Page 1 of 2 12 LastLast
Results 1 to 10 of 12

Thread: Using rsync to share home directories. (plus some other things)

  1. #1
    Join Date
    Nov 2007
    Beans
    12

    Using rsync to share home directories. (plus some other things)

    So I am not sure if this is in the right forum but I intend to write an article and setup a system, where I can keep all my computers in sync.

    The goals (MoSCoW form)
    Must Haves
    • Sync $HOME
    • Sync Across the network
    • Run in the background
    • Not fail if one of the machines or syncs fail (i.e. not connected to the right network

    Should Haves
    • Should sync packages
    • Should Provide some kind of report on latest sync attempts
    • Should be able to be run manually
    • List packages that are not installable on a machine (i.e. different arch or not installed from the repos

    Could Haves
    • Might sync package sources
    • deb package for instillation

    Won't Haves
    • GUI for configuration (should be so simple it doesn't need one)


    The story/situation
    The whole point of this is that I have 4 machines that I use on a regular basis, and I have never found a piece of software that can do this. I have found bit and pieces here and there but they are always a bare to get installed. In addition this really should amount to much more then a bunch of bash scripts and cron jobs, so it should be pretty simple to do.

    What I am looking for is a simple way to keep all *my* settings the same between all these computers. To have all the documents automatically propagate between one machine and the other. I want to do this not only for documents but settings and applications as well.
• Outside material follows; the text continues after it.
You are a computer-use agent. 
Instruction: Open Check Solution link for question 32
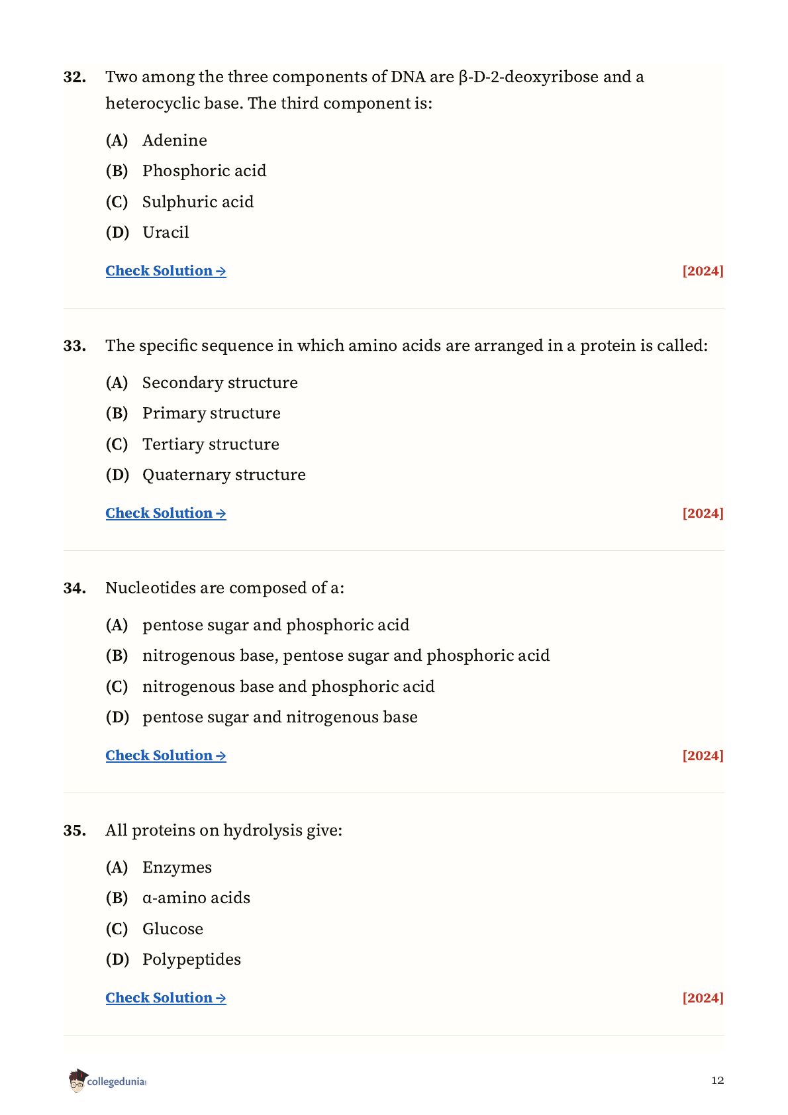click(x=166, y=271)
    rsync seems to be the way to go for most of the sync process. The only real problem is that it might have merge issues (sorry not sure of the correct jargon here).

    Why this thread?
    Easy, I want community input and I hope this is something that can be shared with the community. I am sure I will run into problems and I am sure there will be other solutions to those problems. In addition, as stated, I would like this to be something that others can use. I think almost everyone would like some form of this, even if just for a few directories and not the entire home directory.

  2. #2
    Join Date
    Nov 2007
    Beans
    12

    Re: Using rsync to share home directories. (plus some other things)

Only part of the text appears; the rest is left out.